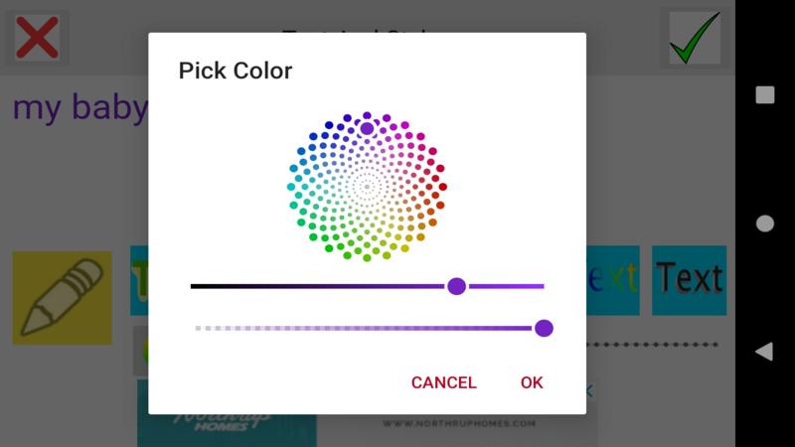Choose the black Text style on cyan
Screen dimensions: 795x447
tap(689, 279)
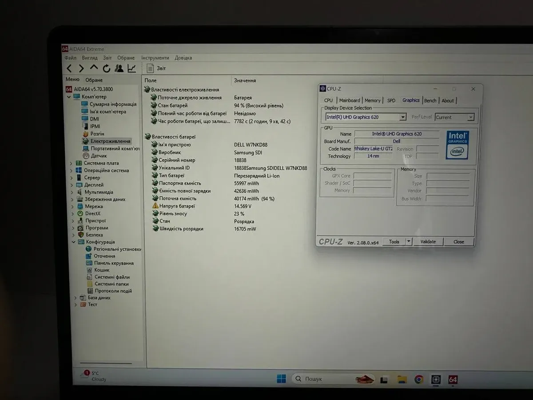Collapse the Комп'ютер tree node

point(69,97)
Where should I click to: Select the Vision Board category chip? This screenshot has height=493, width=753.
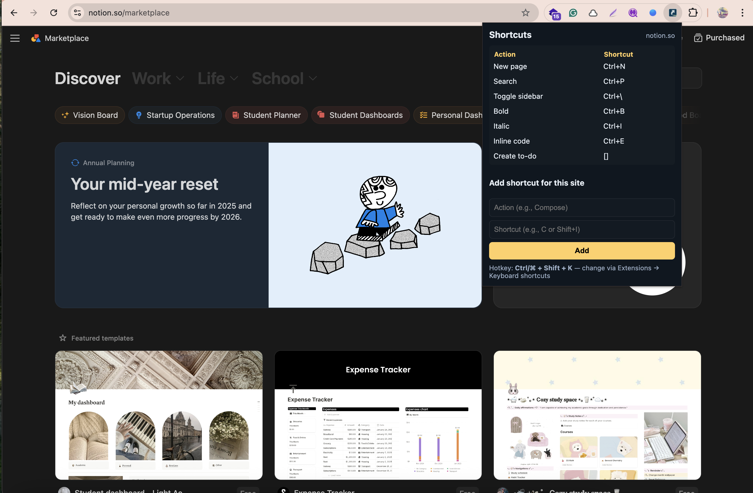point(90,115)
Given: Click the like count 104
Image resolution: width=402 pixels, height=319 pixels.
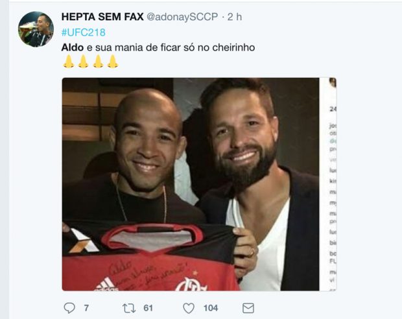Looking at the screenshot, I should (x=211, y=308).
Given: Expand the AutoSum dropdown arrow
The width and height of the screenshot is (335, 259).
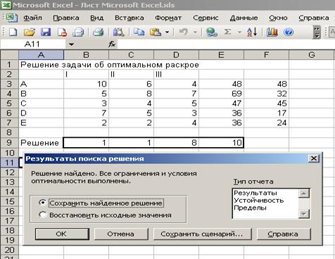Looking at the screenshot, I should pyautogui.click(x=239, y=32).
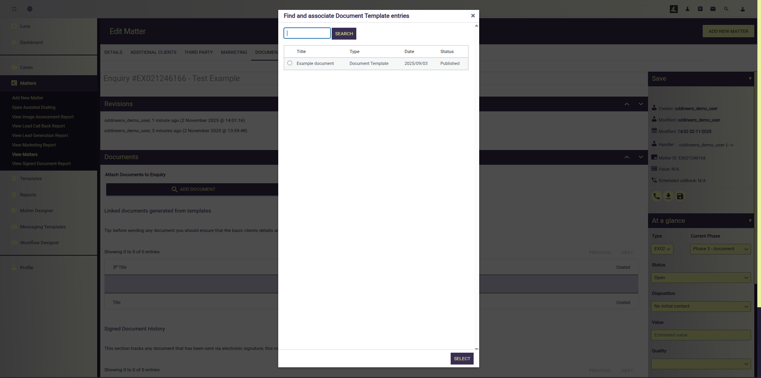761x378 pixels.
Task: Click the Select button in dialog
Action: point(462,359)
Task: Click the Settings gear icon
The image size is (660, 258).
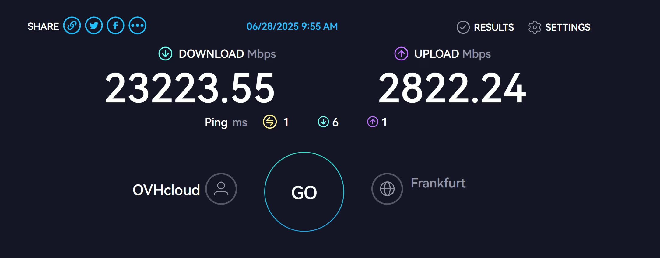Action: click(535, 27)

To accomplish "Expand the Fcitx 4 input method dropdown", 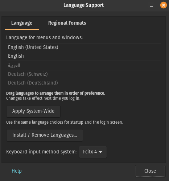I will [x=93, y=152].
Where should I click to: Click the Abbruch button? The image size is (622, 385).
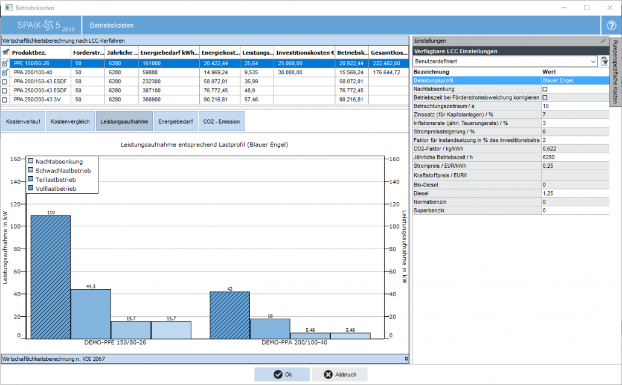pyautogui.click(x=339, y=374)
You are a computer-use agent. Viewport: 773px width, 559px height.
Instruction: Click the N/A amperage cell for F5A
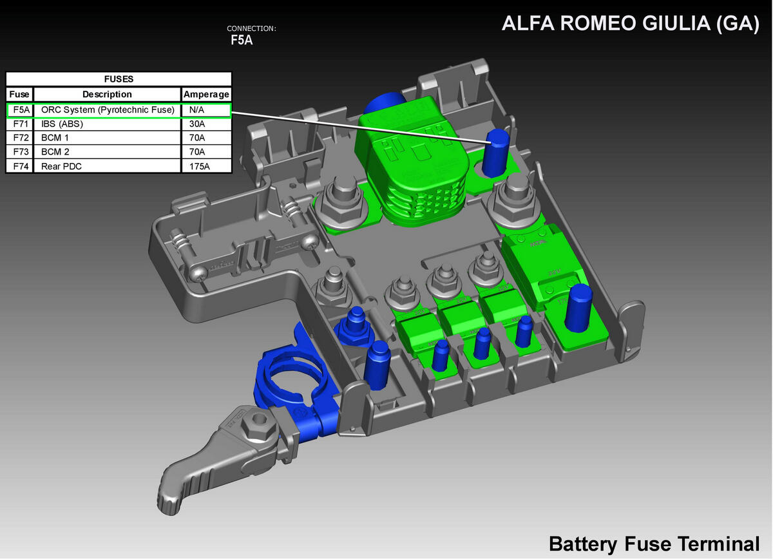[x=206, y=110]
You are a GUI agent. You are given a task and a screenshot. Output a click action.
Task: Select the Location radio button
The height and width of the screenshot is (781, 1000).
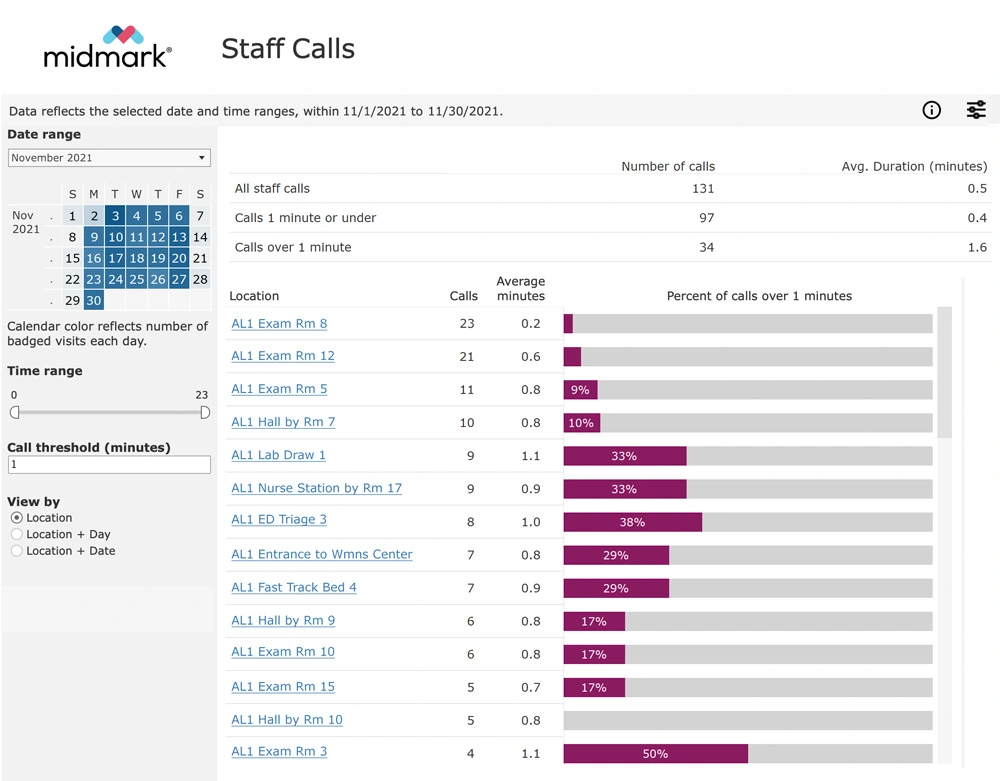coord(16,518)
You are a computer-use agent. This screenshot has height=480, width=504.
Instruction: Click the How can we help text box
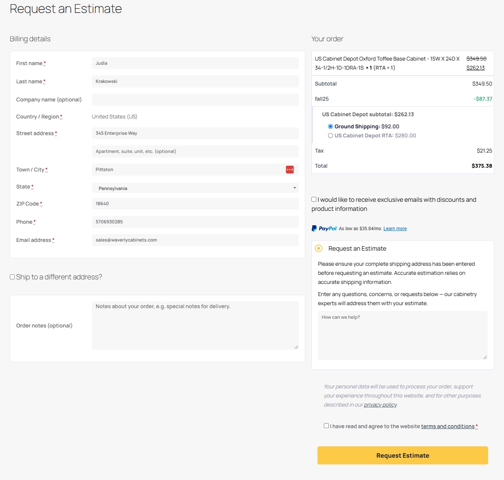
++++++++
Problem statement
Copy the lines above word for word, starting at the line containing "Where should I click to: Click" and ending with the last line of the records. Leave out the pictures.

Result of this exercise
Where should I click to: Click the Abbruch button? The image size is (622, 385).
pyautogui.click(x=339, y=374)
You are a computer-use agent. Viewport: 773px width, 559px height.
Instruction: Click the N/A amperage cell for F5A
[x=206, y=110]
You are a GUI agent. You are given a task and a screenshot. Output a click action.
Task: Select the Location radio button
The height and width of the screenshot is (781, 1000).
coord(16,518)
You are a computer-use agent. This screenshot has height=480, width=504.
Instruction: Click the How can we help text box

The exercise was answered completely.